Los hijos de chinos en Perú se
sienten plenamente peruanos, pero siguen fuertemente vinculados con la
identidad china. Incluso los peruanos no creen que un hijo de inmigrantes
japoneses (Fujimori) represente una amenaza para su identidad nacional.
Cada individuo reconoce tener una identidad
de geometría variable: es de Recoleta, porteño, argentino, sudamericano y
hasta occidental. En general, esto funciona sin demasiados problemas porque las
autoridades dominantes (Estados) así lo permiten.
Las estrategias identitarias
En la medida en que la identidad es
un lugar en el que se ponen en juego luchas sociales de “clasificación”,
la identidad es vista como un medio para alcanzar un cierto fin. Para
ello, el individuo utilizará de manera estratégica sus recursos
identitarios.
Sin embargo, esto no significa que
los actores sociales sean completamente libres para definir la identidad
de acuerdo a sus intereses. Las estrategias deben considerar relación de fuerza
entre los grupos, en una determinada situación social.
Por ejemplo, los judíos marranos
que se convirtieron al catolicismo para escapar a la persecución. En
determinados contextos, la identidad es un emblema o un estigma.
La reinvención estratégica de una
identidad colectiva, como en el caso de las comunidades originarias de
América, se inscriben en movimientos de reivindicación de las minorías
étnicas en los Estados-naciones contemporáneos.

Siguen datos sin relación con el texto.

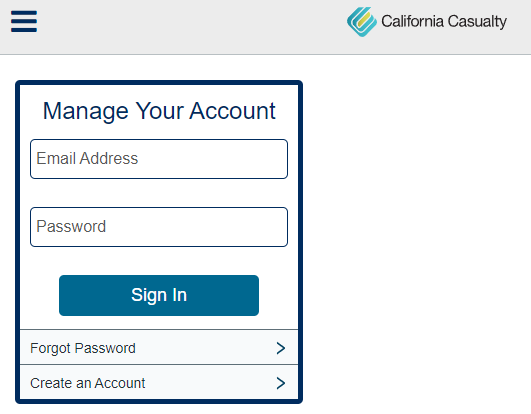Click the Password placeholder text

[71, 226]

En los años setenta, los haitianos
emigrados a Nueva York hablaban francés en público para escapar a la
identificación con los negros estadounidenses. Pero cuando en los años ochenta
se los clasifica como “grupo de riesgo” (a causa del desarrollo del SIDA)
cambian de estrategia y reivindican una identidad transnacional caribeña.
Las “fronteras” de la identidad
El ejemplo anterior muestra que toda
identificación es, a su vez, diferenciación. En este proceso, según
Barth, lo importante es establecer un límite entre “ellos” y “nosotros”.
La frontera étnica será la
resultante de una negociación permanente entre la identidad que el grupo
pretende darse y la que los otros quieren asignarle. Para estudiar las variaciones
de la identidad habrá que estudiar las negociaciones interétnicas que
determinan desplazamientos de las fronteras.
De todas formas, lo que crea la
separación no es la presencia de ciertos rasgos distintivos sino la voluntad
de diferenciarse mediante determinados marcadores de identidad específica,
es decir, ostentando ciertos rasgos diacríticos.
Por lo tanto, la cuestión no es
saber quiénes son “verdaderamente” los mapuches, sino que esto significa
recurrir de manera estratégica a ciertos recursos identitarios, en este caso la
identificación “mapuche”, para diferenciarse de los “no-mapuches”.